Support in the stock market refers to a price level at which a security tends to find buying interest and experiences a halt in its downward trend. It acts as a floor for the price, preventing it from declining further. Support levels are significant technical indicators used by traders and investors to make decisions about buying or selling securities.

How to identify support in the stock market?

Support levels are identified on stock charts where prices have previously found buying interest and reversed their downward movement. These levels are often represented by horizontal lines on a chart, connecting multiple price points where the stock bounced back from lower levels.

What are the types of support?

There are two main types of support: 

  1. Historical support: These are price levels where the stock has previously found buying interest and reversed its downward trend.
  2. Psychological Support: These are round-number price levels, such as $50 or $100, where investors may psychologically perceive value and buy the stock.

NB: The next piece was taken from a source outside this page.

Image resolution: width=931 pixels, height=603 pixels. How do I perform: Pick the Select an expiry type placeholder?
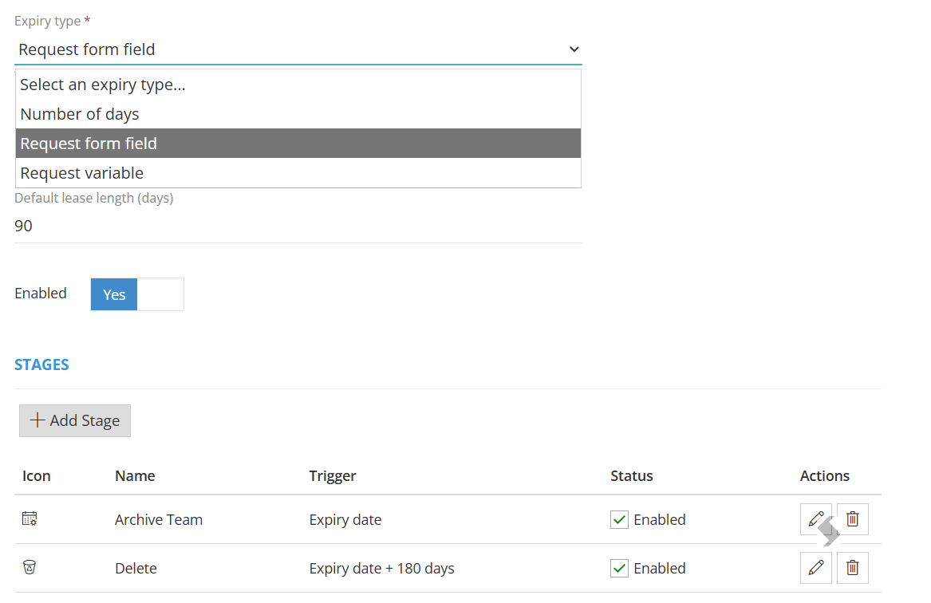point(298,85)
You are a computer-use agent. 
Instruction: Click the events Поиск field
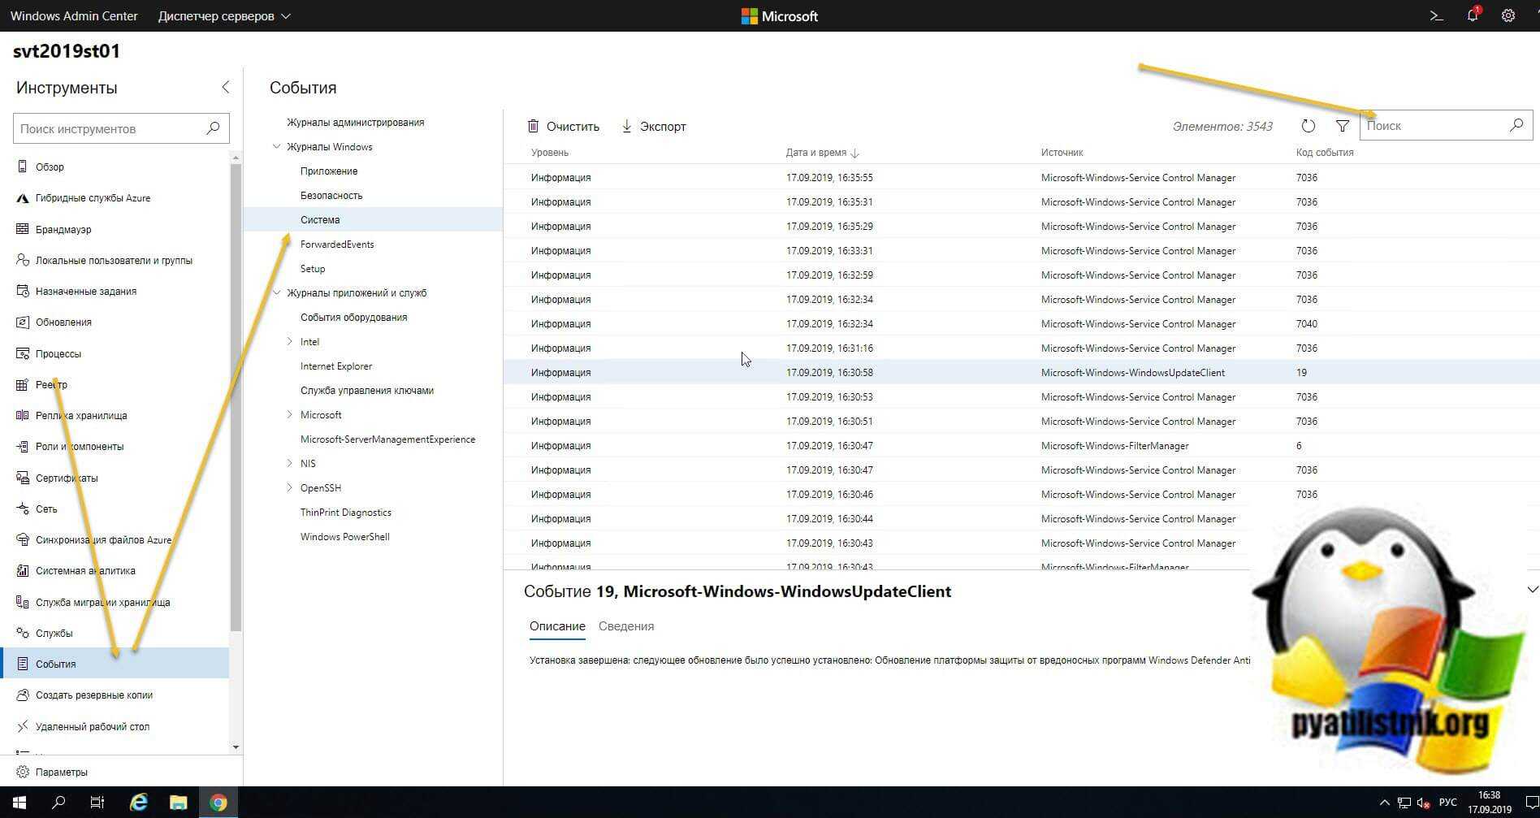[1434, 126]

Why support matters in stock trading

Support levels are essential in stock trading as they provide traders with potential entry points for buying stocks at lower prices. They also help traders identify areas of potential price reversals and manage risk by placing stop-loss orders below support levels.

What happens when support levels break

If support levels are breached, it may indicate a weakening of buying interest and a potential trend reversal. When support levels break, they can turn into resistance levels, where the stock may struggle to rise above that price level. Traders often interpret the breaking of support levels as a bearish signal and may adjust their trading strategies accordingly.